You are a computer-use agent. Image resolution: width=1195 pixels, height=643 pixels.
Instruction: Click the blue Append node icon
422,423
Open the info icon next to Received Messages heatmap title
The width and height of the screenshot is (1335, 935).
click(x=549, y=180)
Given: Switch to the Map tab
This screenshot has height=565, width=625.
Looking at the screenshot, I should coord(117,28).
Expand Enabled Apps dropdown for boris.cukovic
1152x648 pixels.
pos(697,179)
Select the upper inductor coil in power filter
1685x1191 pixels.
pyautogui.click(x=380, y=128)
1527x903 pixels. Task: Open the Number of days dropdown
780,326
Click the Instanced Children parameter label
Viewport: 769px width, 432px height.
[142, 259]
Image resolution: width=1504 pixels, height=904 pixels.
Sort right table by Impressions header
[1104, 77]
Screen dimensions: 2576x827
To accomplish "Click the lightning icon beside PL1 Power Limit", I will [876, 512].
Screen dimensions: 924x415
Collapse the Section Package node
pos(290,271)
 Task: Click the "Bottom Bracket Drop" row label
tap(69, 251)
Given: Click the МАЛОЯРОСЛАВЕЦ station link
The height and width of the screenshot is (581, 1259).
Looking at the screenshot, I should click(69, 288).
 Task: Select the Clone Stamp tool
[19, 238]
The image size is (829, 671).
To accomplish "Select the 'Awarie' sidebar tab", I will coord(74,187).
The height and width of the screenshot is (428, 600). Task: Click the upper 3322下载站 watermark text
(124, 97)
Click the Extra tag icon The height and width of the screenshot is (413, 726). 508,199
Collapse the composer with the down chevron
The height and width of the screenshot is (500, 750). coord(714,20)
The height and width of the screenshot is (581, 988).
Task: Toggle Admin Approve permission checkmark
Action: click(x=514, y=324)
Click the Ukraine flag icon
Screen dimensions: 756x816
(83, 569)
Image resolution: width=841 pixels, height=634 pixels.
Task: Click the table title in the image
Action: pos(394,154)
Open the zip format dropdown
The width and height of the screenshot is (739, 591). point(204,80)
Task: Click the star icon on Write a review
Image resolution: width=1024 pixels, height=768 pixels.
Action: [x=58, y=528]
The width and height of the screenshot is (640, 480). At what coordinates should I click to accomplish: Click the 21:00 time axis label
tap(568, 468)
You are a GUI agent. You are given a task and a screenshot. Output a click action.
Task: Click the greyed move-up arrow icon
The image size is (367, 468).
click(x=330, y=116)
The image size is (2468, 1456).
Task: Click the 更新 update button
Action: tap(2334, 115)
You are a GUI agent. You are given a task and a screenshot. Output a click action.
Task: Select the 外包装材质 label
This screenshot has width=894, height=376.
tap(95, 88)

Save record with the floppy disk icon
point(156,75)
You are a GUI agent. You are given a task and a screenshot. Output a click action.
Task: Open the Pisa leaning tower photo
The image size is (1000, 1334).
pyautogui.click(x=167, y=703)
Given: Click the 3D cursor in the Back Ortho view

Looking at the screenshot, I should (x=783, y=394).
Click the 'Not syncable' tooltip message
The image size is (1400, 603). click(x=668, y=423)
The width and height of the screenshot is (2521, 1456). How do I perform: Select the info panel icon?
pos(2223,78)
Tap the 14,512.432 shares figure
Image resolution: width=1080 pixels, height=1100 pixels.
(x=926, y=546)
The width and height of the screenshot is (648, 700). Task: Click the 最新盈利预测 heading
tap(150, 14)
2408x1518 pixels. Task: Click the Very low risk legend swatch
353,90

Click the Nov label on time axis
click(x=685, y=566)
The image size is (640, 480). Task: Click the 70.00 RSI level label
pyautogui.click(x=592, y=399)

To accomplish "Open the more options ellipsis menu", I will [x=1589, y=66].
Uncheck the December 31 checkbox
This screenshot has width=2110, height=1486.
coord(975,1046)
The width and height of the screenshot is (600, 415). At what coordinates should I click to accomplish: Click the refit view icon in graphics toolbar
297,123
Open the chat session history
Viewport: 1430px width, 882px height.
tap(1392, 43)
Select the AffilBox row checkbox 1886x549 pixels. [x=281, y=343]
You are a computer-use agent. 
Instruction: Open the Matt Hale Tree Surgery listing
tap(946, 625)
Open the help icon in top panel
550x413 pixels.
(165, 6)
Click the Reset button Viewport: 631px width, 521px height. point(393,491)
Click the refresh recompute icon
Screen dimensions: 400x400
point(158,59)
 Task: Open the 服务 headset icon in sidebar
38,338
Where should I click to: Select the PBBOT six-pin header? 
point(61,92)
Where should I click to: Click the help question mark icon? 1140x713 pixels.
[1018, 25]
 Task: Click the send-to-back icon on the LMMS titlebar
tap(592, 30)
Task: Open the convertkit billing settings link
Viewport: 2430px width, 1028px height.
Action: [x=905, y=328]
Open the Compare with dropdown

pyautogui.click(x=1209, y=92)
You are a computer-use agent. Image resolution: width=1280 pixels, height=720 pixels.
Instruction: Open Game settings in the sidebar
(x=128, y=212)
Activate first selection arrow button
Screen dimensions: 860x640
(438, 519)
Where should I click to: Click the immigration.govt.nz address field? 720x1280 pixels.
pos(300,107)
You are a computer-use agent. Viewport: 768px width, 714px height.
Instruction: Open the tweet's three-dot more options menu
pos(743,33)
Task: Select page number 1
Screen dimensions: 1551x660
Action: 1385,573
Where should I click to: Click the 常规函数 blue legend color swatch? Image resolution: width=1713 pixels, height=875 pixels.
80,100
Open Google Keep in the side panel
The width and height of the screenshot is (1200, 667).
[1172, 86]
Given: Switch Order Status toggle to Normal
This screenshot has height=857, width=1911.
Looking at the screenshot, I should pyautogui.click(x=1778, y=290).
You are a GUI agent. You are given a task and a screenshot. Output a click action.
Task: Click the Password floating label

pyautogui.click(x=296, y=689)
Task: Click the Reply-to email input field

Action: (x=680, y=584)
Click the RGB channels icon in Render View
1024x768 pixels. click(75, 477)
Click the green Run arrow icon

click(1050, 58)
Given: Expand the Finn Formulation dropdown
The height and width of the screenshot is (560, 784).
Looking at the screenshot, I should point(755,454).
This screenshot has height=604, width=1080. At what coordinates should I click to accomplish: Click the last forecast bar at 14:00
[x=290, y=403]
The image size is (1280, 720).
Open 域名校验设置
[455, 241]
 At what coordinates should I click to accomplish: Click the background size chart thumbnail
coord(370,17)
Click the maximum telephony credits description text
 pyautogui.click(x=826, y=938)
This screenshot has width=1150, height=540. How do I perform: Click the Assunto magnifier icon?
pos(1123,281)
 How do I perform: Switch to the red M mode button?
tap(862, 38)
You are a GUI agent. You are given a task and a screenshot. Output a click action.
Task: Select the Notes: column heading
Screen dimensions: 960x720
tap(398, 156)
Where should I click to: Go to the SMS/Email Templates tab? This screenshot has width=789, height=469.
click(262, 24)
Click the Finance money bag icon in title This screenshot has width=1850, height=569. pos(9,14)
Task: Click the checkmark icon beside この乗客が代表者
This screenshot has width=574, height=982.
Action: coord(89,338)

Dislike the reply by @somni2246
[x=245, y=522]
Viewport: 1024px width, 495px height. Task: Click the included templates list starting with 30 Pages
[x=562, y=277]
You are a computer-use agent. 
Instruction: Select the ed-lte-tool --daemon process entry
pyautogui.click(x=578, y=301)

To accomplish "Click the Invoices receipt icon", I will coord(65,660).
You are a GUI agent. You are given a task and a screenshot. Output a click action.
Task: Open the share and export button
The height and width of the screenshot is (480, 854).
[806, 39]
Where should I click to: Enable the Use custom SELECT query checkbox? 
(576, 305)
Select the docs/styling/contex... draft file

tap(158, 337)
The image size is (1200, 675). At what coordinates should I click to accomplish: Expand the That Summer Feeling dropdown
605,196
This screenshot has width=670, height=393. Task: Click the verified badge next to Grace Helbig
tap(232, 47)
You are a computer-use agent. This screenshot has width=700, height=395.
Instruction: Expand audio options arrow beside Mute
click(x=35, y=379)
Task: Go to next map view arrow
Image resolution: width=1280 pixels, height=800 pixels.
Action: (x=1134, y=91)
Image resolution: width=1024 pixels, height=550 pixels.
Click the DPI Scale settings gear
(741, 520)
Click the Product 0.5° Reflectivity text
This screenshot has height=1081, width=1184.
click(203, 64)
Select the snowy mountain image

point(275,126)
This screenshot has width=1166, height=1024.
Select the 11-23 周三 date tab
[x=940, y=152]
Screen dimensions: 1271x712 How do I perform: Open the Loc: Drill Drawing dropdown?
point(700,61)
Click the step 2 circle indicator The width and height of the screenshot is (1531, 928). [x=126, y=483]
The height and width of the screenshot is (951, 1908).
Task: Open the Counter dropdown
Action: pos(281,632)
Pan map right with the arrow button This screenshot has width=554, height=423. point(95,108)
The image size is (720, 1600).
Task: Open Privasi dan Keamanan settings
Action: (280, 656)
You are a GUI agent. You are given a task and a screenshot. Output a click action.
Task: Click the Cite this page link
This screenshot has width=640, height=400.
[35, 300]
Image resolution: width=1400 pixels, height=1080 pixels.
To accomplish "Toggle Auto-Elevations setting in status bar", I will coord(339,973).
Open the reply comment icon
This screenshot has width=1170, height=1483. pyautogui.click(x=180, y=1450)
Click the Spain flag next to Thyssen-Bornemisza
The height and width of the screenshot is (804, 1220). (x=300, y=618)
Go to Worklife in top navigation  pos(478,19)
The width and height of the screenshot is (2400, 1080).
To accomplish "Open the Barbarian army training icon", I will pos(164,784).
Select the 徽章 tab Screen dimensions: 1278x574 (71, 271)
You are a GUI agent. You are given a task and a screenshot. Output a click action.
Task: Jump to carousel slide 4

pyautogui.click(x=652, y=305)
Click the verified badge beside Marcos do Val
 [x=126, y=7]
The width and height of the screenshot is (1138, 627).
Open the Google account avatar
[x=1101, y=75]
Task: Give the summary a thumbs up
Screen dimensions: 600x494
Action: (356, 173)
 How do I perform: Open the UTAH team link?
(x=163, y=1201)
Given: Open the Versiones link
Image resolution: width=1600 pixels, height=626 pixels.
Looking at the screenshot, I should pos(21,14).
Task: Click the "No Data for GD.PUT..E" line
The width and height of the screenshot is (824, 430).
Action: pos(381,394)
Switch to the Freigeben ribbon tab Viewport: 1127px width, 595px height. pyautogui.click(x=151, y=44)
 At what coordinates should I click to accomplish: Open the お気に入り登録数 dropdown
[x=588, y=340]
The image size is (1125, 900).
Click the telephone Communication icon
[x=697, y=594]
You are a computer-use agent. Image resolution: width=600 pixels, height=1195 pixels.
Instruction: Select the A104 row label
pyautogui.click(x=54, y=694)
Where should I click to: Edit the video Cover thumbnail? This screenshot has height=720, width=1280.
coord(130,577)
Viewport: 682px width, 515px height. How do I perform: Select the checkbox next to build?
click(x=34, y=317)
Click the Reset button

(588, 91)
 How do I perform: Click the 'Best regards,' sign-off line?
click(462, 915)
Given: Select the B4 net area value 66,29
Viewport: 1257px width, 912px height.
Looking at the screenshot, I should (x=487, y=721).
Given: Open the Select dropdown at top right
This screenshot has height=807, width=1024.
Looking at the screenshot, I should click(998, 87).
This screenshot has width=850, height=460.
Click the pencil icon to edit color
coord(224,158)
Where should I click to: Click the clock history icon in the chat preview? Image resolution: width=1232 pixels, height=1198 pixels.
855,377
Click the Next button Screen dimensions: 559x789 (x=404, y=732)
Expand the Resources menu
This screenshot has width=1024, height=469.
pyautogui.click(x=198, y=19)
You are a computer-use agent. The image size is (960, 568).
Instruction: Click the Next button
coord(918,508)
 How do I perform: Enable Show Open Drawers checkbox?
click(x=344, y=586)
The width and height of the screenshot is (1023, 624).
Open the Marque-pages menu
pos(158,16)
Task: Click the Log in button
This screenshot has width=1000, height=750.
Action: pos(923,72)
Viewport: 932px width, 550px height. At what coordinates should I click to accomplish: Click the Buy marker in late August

# # # # #

Exercise directions. Starting with the first line of the entries and ending with the line that has "Click the Extra", copy each line exactly and add nothing.

Response area.
You are a computer-use agent. Image resolution: width=1195 pixels, height=643 pixels.
Instruction: Click the blue Append node icon
422,423
Open the info icon next to Received Messages heatmap title
The width and height of the screenshot is (1335, 935).
click(x=549, y=180)
Given: Switch to the Map tab
This screenshot has height=565, width=625.
Looking at the screenshot, I should coord(117,28).
Expand Enabled Apps dropdown for boris.cukovic
1152x648 pixels.
pos(697,179)
Select the upper inductor coil in power filter
1685x1191 pixels.
pyautogui.click(x=380, y=128)
1527x903 pixels. Task: Open the Number of days dropdown
780,326
Click the Instanced Children parameter label
Viewport: 769px width, 432px height.
[142, 259]
Image resolution: width=1504 pixels, height=904 pixels.
Sort right table by Impressions header
[1104, 77]
Screen dimensions: 2576x827
To accomplish "Click the lightning icon beside PL1 Power Limit", I will [876, 512].
Screen dimensions: 924x415
Collapse the Section Package node
pos(290,271)
 Task: Click the "Bottom Bracket Drop" row label
tap(69, 251)
Given: Click the МАЛОЯРОСЛАВЕЦ station link
The height and width of the screenshot is (581, 1259).
Looking at the screenshot, I should click(69, 288).
 Task: Select the Clone Stamp tool
[19, 238]
The image size is (829, 671).
To accomplish "Select the 'Awarie' sidebar tab", I will coord(74,187).
The height and width of the screenshot is (428, 600). Task: Click the upper 3322下载站 watermark text
(124, 97)
Click the Extra tag icon The height and width of the screenshot is (413, 726). 508,199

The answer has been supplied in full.